_Passage shown_:

╭──

Bounding from roof to roof, our heroine stealthily cuts across a village skyline, making aerial high dives and pirouetted twists, in an animated promo, as she defends her little hamlet, Hawalpur from evil and its agents.
Armed not with weapons, gadgets or a snazzy car, this heroine is out to make a difference, using, quite literally, the might of the pen and the book to dash the plots and schemes of her Jafar-esque nemesis, Baba Bandook.
In the tradition of comic book heroes, this fearsome lady lives a double life, being an unassuming teacher by day and crime fighter by night but unlike her scantily clad, sheer and indeed physics-defying-wardrobe counterparts that so dominate the heroine pantheon, this lady in black is all modesty, covered head to toe in a Burka.
Much vilified in the world, the burka has come to enjoy the kind of reputation that sends FEMEN activists into a bare breasted frenzy, the French government into official strictures and then, more closer to home, incensing the more priggish at its absence while prompting others to ask if it comes in blue.
There is a certain symbolism, a certain iconicism, and a certain duality in the burka, where some see Neolithic cultural baggage, others, hallowed modesty but as a pop culture image, say like the Sombrero (Speedy Gonzalez), the Kimono (any number of Manga characters) or even Jodhpur pants (the Indian Spiderman), the burka remains stereotypically fixed.
In the comic book series, the Uncanny X-Men, the Afghan Muslim character, Dust, ‘marvels’ all with her mutant powers but does so from behind a veil, incongruously speaking Arabic rather than Pashto.
In the 99, the Muslim superhero group, several female characters wear either a veil or a headscarf. In either instance, there is say, an overt pronouncement of the burka and its underpinnings, the former possibly being a bit of a jab (how fitting that the Muslim character’s powers allow her to control and become sand and dust) while the latter plays it safe, treading lightly lest anathema is pronounced.
Of course, if the burka has been used to such varying effect this does beg the question, what about our Lady in Black, the Burka Avenger? Does her garb say something?
Ninja-like in her appearance (pun very much intended), the Burka Avenger uses her burka as the perfect disguise, concealing her true identity from the bad guys with an air of mystery to boot. The Lady in Black or Jiya as she is known in mufti comes with the perfect back story; being orphaned as a child she is raised by a Kabaddhi master, Kabaddhi Jan who teaches her the secret art of Takht Kabaddhi, which she puts to particular effect dispatching the baddies and their plotting schemes.
In a context like our own, the Burka Avenger, or at least her costume comes to be particularly apt, for with all the emotion that is fomented at the sight of women in the media, it’s hard to imagine how the burka could possibly get a rise out of anyone.
As one of the first animated superhero series of our own, the Burka Avenger is a novelty in many regards, even more so because of its provenance.

╰──

_Dataset rows_:
╭──

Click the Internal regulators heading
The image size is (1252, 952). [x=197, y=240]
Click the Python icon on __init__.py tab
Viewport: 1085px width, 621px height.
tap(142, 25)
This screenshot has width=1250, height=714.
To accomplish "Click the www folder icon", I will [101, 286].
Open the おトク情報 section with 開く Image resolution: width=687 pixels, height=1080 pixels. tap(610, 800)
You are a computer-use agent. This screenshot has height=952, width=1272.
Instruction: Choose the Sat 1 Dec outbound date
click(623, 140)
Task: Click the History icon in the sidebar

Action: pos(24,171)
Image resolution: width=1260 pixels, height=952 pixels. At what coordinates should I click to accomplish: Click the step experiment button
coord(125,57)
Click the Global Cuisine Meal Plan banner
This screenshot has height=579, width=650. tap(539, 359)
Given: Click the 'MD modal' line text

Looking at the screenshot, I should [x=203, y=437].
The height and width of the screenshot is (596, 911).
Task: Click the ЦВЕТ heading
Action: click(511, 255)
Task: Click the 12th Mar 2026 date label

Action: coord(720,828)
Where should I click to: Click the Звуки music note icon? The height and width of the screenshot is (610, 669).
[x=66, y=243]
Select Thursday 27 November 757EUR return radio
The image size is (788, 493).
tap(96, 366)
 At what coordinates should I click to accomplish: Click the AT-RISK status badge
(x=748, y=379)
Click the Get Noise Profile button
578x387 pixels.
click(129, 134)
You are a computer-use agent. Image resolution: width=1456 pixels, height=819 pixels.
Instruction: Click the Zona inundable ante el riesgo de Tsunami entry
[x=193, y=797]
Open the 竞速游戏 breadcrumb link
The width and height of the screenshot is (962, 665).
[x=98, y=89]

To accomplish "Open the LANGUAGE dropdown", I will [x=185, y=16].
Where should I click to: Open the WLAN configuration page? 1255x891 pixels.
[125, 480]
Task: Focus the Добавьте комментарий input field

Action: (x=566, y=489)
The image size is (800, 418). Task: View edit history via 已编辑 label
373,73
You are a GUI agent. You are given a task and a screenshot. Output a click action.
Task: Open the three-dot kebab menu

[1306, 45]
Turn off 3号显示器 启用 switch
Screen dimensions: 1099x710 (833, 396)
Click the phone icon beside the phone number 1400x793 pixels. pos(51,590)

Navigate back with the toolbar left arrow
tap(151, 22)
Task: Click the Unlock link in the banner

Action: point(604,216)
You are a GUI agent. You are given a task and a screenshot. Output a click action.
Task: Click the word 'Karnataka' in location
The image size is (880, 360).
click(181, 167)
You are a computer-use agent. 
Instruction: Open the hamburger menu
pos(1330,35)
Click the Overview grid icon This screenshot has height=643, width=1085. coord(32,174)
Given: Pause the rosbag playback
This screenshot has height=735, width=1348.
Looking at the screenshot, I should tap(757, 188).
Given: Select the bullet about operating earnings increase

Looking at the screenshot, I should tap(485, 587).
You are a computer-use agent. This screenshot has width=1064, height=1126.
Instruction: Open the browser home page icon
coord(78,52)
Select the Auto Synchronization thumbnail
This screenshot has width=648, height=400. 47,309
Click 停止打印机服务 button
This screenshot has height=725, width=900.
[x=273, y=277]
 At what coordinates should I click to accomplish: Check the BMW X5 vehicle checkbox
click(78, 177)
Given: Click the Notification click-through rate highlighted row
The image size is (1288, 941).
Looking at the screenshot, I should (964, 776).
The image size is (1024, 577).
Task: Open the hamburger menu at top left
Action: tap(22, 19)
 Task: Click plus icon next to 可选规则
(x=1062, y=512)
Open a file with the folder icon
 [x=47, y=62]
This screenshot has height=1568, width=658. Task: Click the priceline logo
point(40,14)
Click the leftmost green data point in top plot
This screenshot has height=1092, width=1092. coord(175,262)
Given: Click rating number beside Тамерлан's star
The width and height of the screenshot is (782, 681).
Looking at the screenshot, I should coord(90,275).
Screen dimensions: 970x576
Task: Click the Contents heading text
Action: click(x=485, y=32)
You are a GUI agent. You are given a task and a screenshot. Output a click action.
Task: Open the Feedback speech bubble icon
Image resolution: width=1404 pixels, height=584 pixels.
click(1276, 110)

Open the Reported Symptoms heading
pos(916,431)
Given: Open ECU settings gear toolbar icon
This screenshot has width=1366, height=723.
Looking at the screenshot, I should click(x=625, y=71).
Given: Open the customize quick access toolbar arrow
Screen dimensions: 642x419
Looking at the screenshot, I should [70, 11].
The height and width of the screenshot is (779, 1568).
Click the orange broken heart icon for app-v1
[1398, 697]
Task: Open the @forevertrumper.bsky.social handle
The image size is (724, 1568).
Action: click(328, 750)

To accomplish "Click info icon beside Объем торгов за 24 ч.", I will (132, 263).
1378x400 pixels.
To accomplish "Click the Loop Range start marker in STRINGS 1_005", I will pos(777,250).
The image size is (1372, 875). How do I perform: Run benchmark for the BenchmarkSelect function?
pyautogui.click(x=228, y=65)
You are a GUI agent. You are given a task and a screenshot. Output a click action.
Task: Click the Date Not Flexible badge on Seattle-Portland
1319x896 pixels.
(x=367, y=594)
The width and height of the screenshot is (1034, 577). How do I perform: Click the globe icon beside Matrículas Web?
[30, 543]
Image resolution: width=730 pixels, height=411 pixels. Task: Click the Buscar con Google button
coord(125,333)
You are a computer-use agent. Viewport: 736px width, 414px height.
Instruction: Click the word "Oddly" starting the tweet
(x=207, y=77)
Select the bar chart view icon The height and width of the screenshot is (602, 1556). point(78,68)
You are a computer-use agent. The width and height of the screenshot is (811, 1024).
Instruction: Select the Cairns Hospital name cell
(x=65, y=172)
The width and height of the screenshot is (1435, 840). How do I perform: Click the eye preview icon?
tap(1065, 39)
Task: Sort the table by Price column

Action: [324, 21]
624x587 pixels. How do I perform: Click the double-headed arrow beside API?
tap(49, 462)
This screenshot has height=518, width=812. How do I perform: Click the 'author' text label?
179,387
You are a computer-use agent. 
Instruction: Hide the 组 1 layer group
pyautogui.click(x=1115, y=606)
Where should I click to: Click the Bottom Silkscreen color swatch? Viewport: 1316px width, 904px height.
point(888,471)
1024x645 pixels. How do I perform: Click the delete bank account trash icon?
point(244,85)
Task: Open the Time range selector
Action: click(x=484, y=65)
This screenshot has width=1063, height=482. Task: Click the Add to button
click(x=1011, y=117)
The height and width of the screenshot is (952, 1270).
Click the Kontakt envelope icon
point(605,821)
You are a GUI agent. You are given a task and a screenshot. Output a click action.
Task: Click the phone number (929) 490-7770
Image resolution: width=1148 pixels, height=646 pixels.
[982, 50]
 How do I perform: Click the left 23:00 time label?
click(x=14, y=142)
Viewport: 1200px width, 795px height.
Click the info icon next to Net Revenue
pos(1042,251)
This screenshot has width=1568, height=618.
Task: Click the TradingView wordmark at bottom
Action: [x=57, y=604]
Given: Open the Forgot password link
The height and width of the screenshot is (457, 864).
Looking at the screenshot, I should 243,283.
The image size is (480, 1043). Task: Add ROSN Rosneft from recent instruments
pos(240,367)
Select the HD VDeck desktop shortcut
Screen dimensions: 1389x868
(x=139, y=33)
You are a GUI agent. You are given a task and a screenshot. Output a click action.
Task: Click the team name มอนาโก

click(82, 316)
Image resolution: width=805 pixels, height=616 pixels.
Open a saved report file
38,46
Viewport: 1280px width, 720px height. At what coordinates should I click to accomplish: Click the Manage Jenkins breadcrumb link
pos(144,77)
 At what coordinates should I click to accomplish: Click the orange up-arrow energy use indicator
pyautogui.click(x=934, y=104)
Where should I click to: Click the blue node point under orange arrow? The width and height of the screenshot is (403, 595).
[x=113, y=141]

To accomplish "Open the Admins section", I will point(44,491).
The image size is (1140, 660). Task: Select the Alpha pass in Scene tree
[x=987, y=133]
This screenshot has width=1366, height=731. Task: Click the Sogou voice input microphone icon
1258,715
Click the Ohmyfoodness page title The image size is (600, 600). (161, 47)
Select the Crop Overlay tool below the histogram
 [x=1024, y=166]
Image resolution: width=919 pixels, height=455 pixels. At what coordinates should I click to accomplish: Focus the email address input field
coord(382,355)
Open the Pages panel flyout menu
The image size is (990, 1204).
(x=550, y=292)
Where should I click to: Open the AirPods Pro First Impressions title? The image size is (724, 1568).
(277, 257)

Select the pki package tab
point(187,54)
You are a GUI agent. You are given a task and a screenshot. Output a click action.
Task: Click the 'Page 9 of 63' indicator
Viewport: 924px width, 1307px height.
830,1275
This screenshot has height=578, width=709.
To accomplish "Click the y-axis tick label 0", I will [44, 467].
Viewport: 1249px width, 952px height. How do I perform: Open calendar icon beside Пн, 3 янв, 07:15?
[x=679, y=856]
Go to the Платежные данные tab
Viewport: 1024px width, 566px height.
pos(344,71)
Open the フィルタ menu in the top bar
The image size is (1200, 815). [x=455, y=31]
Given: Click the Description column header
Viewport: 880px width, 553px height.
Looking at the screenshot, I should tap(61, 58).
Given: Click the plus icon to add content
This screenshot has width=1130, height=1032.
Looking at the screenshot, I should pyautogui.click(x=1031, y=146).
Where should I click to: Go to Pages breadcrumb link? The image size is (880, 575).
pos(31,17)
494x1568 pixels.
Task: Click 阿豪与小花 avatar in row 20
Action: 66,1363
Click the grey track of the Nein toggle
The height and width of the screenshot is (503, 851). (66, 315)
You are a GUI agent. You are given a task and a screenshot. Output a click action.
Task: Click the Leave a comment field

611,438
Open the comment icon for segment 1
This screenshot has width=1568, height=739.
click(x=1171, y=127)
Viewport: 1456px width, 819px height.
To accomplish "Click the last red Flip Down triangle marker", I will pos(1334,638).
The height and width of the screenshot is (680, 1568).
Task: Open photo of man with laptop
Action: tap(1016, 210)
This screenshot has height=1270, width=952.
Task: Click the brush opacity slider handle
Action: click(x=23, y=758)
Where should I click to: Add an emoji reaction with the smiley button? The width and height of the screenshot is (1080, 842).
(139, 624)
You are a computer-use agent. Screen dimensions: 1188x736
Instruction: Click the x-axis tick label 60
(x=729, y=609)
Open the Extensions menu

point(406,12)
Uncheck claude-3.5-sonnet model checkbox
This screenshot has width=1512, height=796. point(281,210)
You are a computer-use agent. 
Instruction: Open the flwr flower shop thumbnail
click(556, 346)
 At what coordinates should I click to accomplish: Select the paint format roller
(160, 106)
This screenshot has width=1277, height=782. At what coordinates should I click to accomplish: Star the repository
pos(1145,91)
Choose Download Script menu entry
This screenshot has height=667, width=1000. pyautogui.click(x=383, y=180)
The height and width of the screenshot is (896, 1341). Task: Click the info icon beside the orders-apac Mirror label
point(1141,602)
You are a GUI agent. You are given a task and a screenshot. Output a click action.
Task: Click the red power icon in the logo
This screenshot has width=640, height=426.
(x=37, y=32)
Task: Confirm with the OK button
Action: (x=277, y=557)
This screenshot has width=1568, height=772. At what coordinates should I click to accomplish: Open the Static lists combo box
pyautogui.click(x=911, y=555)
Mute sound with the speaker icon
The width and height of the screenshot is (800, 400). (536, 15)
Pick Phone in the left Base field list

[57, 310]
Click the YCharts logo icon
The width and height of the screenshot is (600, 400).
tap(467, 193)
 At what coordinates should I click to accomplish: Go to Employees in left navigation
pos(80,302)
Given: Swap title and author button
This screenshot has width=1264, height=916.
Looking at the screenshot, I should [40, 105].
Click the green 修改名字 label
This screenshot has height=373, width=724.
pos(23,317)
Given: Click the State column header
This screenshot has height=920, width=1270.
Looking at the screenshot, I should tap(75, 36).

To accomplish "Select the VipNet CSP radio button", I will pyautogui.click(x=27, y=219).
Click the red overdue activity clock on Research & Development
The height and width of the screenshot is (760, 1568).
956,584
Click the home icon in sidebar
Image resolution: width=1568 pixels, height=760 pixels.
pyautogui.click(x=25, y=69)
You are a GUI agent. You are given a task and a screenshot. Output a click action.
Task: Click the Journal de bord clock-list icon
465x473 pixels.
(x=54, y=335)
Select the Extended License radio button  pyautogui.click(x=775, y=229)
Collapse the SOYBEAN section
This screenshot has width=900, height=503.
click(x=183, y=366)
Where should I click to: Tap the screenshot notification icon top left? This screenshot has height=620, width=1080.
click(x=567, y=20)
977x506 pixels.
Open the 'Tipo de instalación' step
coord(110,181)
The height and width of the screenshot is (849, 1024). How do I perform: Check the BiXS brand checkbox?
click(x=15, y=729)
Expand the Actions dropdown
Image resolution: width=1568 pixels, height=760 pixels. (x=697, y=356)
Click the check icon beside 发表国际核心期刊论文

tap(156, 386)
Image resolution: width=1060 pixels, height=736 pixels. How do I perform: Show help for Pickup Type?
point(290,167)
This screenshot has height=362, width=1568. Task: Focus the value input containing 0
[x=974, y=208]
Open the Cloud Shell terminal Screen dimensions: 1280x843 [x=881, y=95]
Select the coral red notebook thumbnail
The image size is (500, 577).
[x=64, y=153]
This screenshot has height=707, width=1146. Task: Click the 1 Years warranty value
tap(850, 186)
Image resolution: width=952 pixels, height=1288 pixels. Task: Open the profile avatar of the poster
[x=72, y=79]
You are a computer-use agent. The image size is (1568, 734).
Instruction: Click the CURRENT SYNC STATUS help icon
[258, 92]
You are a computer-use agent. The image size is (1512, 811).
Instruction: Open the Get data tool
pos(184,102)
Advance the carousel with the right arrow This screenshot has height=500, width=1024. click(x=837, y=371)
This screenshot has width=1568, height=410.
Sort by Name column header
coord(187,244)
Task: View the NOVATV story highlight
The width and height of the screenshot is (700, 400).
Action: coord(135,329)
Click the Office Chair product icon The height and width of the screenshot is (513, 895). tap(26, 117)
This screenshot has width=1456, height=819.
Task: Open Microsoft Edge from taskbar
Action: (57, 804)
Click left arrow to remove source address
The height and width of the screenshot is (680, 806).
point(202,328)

╰──

_What to produce_: Return everything from "In the comic" down to "rather than Pashto." in the article about the Burka Avenger, copied word for word.

_Reply to the exercise_:
In the comic book series, the Uncanny X-Men, the Afghan Muslim character, Dust, ‘marvels’ all with her mutant powers but does so from behind a veil, incongruously speaking Arabic rather than Pashto.